Nostalgia grande ammaliatrice. La nostalgia è l'unica ragione per avvicinarsi a questo seguito non ufficiale di Vado a vivere da solo, vecchio film anni 80 che contribuì a lanciare la carriera "solista" di Jerry Calà. Diciamolo, con gli anni e grazie alle tv private, si è venuto a formare uno zoccolo duro di quarantenni cresciuti a suon di Disco gatto e Verona Beat, ora questa generazione orfana di eroi si ritrova davanti al dvd di casa agognando di nuovo quelle sensazioni giovanili. Torno a vivere da solo è l'occasione per rivivere quegli anni in cui "la vita era più facile e si potevano mangiare anche le fragole..." Purtroppo la delusione è cocente ed annunciata. Calà non è mai stato Kubrick, ma quello che scorre sullo schermo per un'ora e mezza è davvero imbarazzante. Imbarazzante vedere i soliti problemucci dell'Italietta per bene alle prese con corna, viagra, badanti ed omofobia, imbarazzante veder riproposte situazioni trite, ritrite, precotte e di nuovo riscaldate, ma soprattutto è davvero triste assistere all'invecchiare di Paolo Villaggio (una pena che francamente ci poteva essere risparmiata) e all'osceno accento milanese posticcio di Don Johnson. Torno a vivere da solo è tutto qui, i soliti problemi trattati con l'eleganza di un rutto e la levità di un peto. Poi arriva il finale. Dopo un capodanno a tarallucci e vino, i protagonisti si ritrovano tutti e brindano al nuovo anno, fine, titoli. Nei titoli di coda scorrono imbarazzanti immagini di Jerry Calà in un night club che balla con un manipolo di sgallettate con le tette al vento....perchè? Perchè in un film, che pur con tutti i suoi limiti, evita di cadere nella trappola tutta italiana del nudo gratuito, il finale è tutto all'insegna della tetta selvaggia?

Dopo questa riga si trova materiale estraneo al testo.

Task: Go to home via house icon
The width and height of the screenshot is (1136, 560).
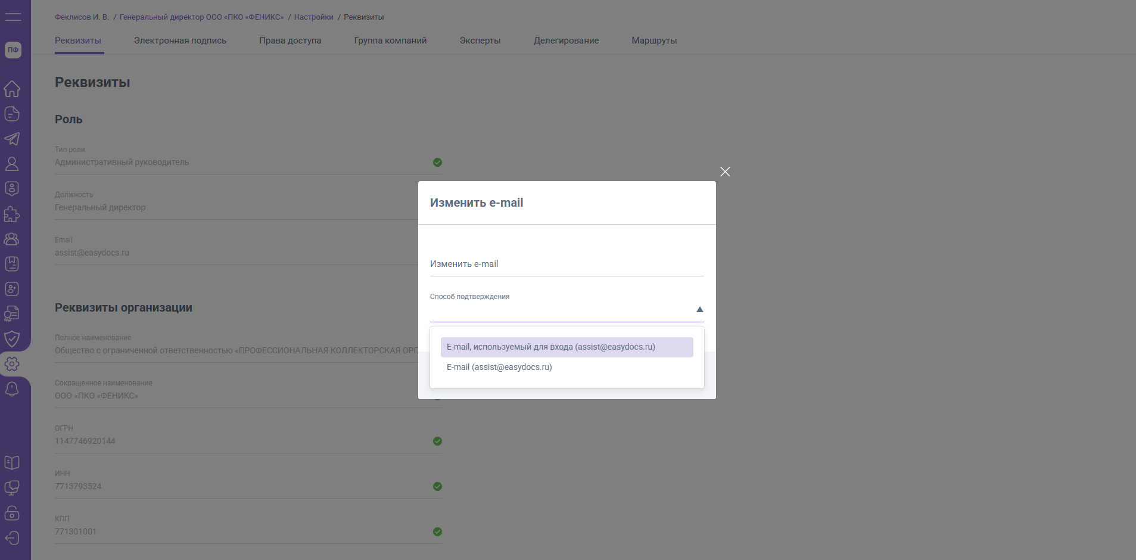Action: [x=12, y=89]
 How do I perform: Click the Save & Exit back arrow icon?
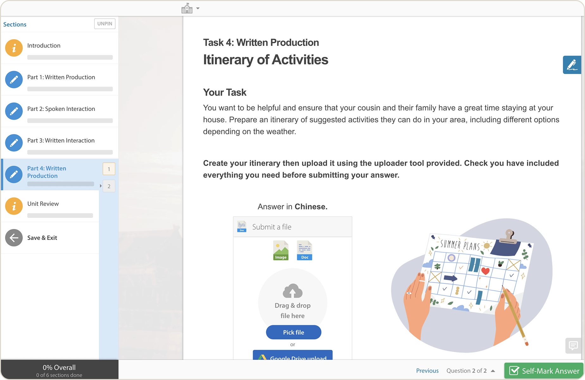click(x=14, y=238)
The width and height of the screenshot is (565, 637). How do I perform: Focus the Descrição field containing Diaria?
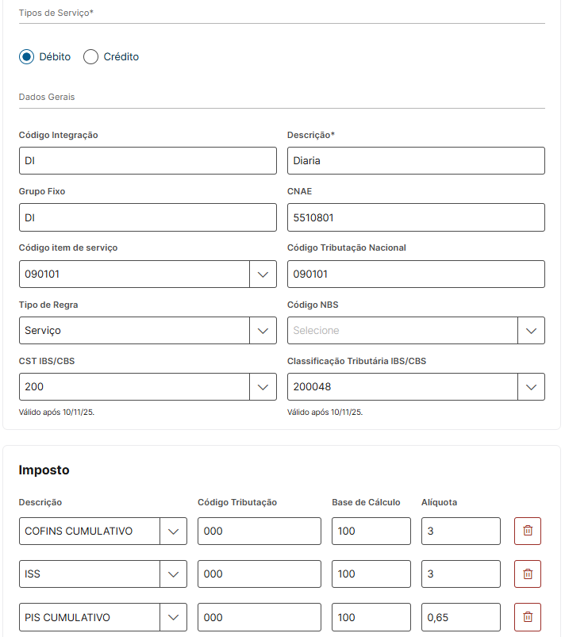416,161
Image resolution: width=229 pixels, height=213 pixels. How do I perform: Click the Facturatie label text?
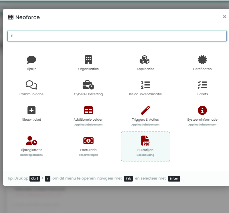click(88, 150)
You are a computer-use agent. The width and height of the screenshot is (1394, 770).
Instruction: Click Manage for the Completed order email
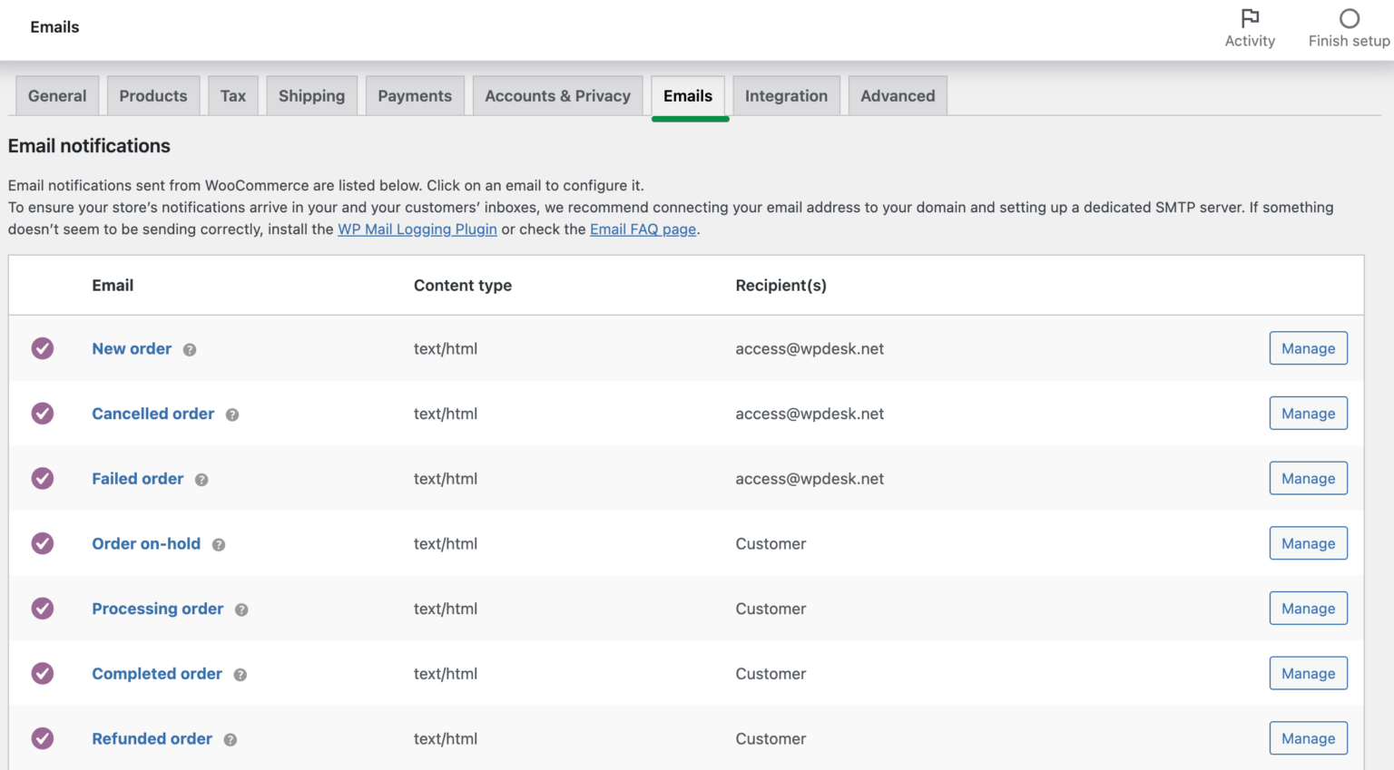point(1308,674)
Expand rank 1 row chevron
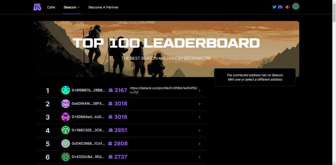Image resolution: width=336 pixels, height=165 pixels. coord(199,91)
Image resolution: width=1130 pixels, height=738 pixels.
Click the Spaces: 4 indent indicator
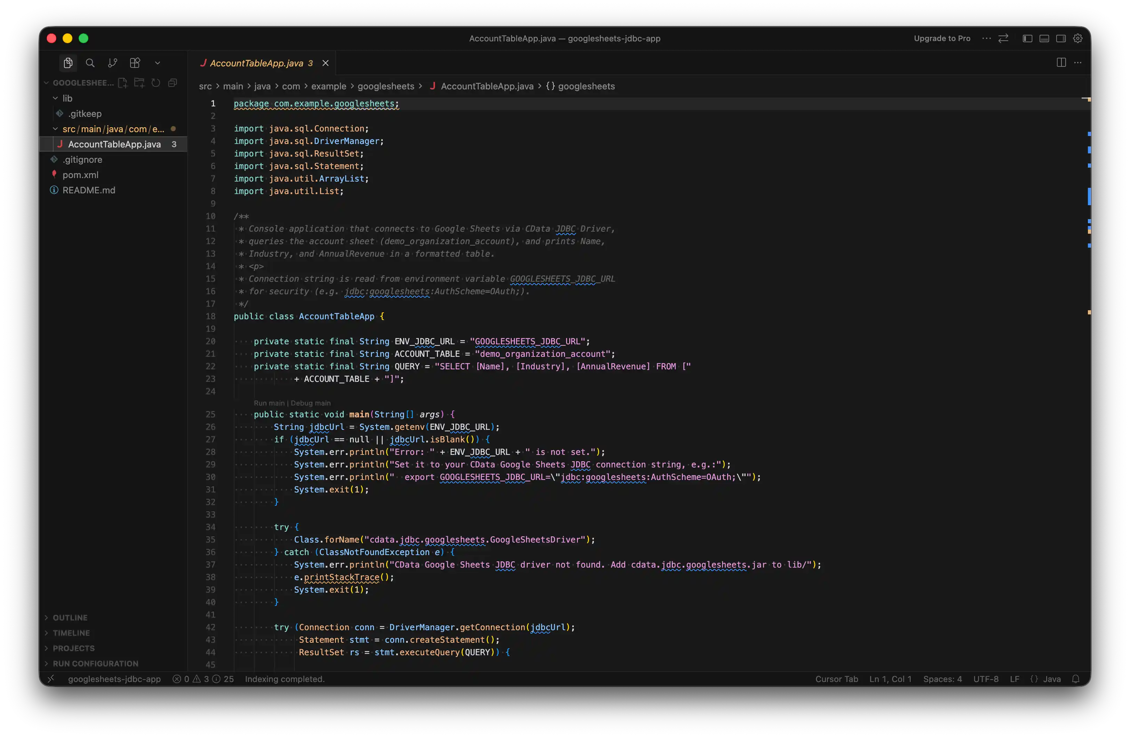pyautogui.click(x=943, y=679)
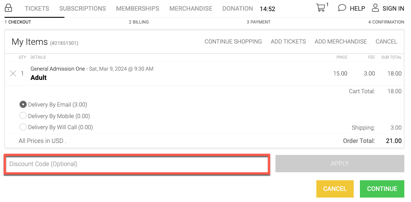Open the Tickets tab
The height and width of the screenshot is (202, 411).
click(x=37, y=8)
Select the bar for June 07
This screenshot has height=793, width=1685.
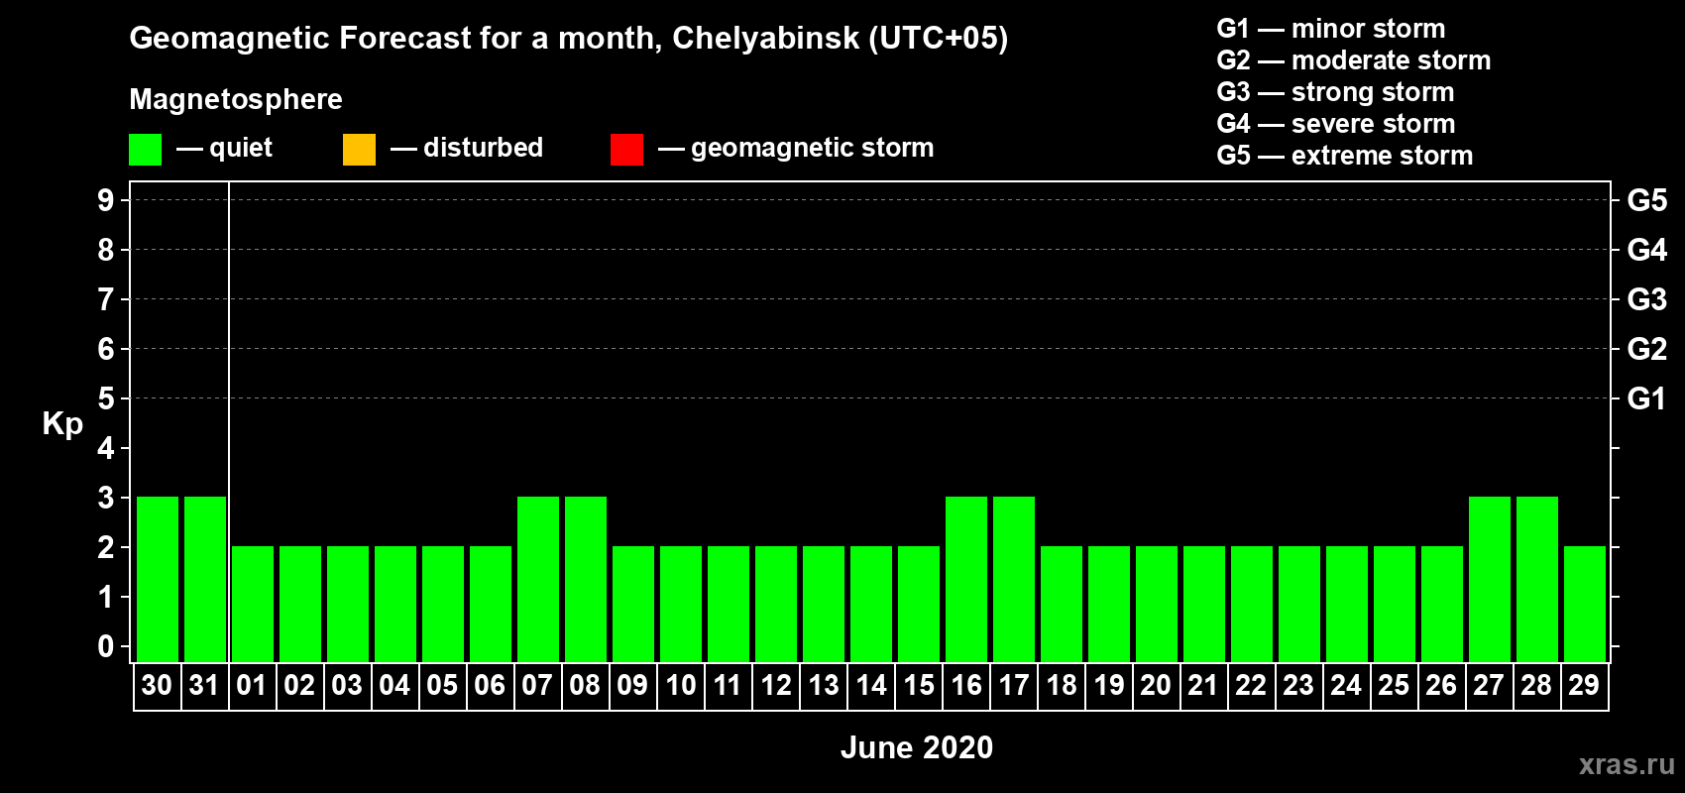(x=538, y=579)
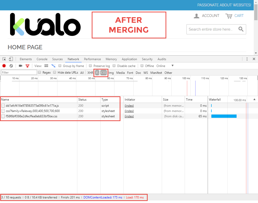Click the Kualo site search magnifier
Viewport: 258px width, 203px height.
click(241, 29)
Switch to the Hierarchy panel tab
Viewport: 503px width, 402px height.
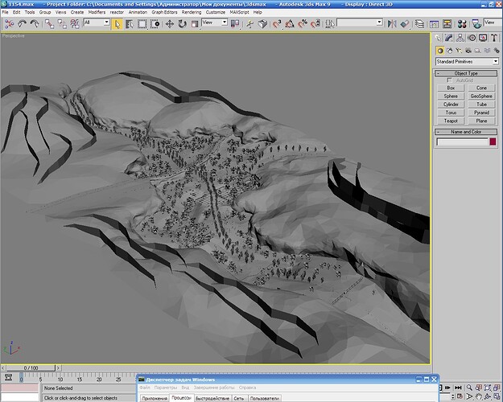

Come se il regista a film finito si fosse battuto la fronte esclamando: "Cavolo, ho scordato di far vedere un pò di mammelle...bè poco male, le infilo nel finale". Il senso è tutto lì, un cinema alla deriva, specchio di un paese alla deriva, preda di teleimbonitori, adolescenti maleducati ed adulti ignoranti... Libiiiiidine!

LA SCENA CHE VALE IL FILM
La prima volta che Don Johnson apre bocca, impossibile rimanere seri davanti al doppiaggio italiano, l'attore americanissimo, sfoggia infatti un meraviglioso accento milanese... patetico.

VOTO
Se avete da 00 a 13 anni:
Diseducativo, n.c.
Se avete da 13 a 20 anni:
Patetico, 4
Se avete da 20 a 30 anni:
Triste, 5
Se avete da 30 a 40 anni:
Che amarezza..., 4
Se avete da 40 anni in su:
Che imbarazzo, 5

Torno a vivere da solo (Italia 2008)
Regia di Jerry Calà
Con Jerry Calà, Enzo Iacchetti, Tosca D'Aquino, Don Johnson.